A History of the "Coral Reef Problem," from Explorations to Explosions
Intellectual Merit The objective of this project is to produce a history of what became known as the "coral reef problem," from European naturalists' first explorations in the Pacific to the mid-twentieth century, when new types of coral research were made possible through the aftermath of the U.S. nuclear weapons testing programs at the coral atolls of the Marshall Islands. This question consumed participants ranging from naval policymakers to science administrators, and it was taken up by a diverse but mutually recognized group of naturalists and scientists from a variety of distinct backgrounds and disciplines. What united them was a common discourse on the formation of coral reefs, but what divided them promises to offer insights into the practice of studying nature and the ways of formulating theories as they changed over this time. Scientists have used coral reefs as a place to juxtapose kingdoms of nature, the present and the past, and conceptions of the individual and the community. Reefs have constituted a point of intersection for many of the classic notions of how the study of nature should be divided: they are at once animal, vegetable, and mineral. The "life" of a single reef unites the present and the ancient past. They are renowned as complex ecosystems, but students of their growth and shapes have treated them as organic individuals. For these reasons, the coral reef problem at issue in this dissertation has been of sustained intellectual significance to scientists over the past two hundred years. The project will be a history of the ideas those scientists produced. And when science has commanded the attention of politics and the fascination of society-as over evolution and the Bomb-coral reefs have been the experimental and explosive proving ground for some of science and culture's deepest reaching questions.

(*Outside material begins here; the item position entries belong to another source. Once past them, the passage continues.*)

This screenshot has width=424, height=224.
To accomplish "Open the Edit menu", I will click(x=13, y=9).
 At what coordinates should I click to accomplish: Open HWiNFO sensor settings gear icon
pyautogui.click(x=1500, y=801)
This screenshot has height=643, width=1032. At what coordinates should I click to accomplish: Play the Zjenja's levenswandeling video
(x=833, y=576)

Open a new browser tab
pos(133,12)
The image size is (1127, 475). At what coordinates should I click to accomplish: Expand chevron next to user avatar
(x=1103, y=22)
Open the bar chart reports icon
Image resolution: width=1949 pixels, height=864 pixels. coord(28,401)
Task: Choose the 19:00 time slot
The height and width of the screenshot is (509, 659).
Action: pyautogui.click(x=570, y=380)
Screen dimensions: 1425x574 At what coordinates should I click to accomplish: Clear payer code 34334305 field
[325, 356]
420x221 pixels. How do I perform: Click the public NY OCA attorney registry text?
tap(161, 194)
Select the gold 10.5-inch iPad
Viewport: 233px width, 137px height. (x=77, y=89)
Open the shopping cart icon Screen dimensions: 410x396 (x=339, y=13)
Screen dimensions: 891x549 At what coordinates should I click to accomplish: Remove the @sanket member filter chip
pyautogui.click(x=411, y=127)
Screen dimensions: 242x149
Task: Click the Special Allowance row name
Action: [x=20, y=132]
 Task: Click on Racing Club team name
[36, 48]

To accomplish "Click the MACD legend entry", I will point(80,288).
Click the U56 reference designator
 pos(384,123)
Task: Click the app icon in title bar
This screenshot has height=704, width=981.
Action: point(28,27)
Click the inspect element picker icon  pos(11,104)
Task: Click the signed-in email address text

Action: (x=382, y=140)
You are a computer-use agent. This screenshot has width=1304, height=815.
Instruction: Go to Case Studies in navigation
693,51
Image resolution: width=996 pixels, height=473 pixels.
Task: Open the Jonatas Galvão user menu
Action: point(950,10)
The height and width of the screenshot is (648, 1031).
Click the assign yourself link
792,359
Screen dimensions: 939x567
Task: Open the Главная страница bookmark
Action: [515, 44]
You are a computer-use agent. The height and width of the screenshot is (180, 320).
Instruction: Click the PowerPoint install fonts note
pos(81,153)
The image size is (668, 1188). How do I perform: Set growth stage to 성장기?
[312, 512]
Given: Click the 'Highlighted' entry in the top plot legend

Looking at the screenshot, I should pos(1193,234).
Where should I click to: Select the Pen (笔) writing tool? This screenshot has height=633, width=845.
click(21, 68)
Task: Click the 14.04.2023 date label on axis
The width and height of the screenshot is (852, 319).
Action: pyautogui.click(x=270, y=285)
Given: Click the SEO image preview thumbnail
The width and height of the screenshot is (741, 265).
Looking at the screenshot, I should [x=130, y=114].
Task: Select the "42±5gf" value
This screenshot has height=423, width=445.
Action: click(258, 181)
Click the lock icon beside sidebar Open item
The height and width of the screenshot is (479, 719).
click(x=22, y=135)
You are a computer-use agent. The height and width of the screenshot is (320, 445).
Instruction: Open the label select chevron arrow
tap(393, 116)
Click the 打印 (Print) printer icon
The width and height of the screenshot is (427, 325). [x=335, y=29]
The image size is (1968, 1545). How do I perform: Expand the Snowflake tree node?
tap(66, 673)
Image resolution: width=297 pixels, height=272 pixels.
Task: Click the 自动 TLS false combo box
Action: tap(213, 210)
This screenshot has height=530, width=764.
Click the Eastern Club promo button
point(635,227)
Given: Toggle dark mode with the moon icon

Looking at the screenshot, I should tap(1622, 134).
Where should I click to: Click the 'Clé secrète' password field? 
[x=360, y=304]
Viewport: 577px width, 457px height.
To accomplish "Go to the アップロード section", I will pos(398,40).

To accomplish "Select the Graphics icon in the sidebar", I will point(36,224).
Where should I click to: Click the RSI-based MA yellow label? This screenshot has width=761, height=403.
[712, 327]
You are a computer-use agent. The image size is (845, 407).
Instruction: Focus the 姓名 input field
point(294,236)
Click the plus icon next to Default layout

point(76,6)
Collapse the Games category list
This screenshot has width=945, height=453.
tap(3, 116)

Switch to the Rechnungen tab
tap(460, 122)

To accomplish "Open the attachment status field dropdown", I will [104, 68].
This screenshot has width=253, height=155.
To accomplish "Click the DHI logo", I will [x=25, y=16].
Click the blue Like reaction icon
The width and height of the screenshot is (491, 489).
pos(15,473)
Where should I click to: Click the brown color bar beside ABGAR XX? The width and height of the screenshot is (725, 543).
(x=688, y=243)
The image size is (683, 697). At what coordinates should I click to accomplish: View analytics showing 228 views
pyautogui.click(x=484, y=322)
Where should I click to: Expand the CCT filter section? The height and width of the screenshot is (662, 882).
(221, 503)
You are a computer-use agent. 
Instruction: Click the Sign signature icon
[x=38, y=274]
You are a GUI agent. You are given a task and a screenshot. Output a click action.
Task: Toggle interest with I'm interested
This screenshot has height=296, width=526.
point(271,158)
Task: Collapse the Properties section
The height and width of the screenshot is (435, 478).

Broader Impacts This project will be of interest, then, to anyone who hopes to understand how science has brought coral reefs from the periphery of our understanding to the center of our conceptions of what is most complex, fragile, and valuable about nature. It will also be of substantial relevance to historians, philosophers, and science teachers interested in the way that scientific problems have been asked, answered, challenged, and tested during the development of modern professional science. This project shows how members of very different scientific disciplines-natural historians, geologists, zoologists, ecologists, and physical geographers- set about attacking the exact same question: how are coral reefs formed?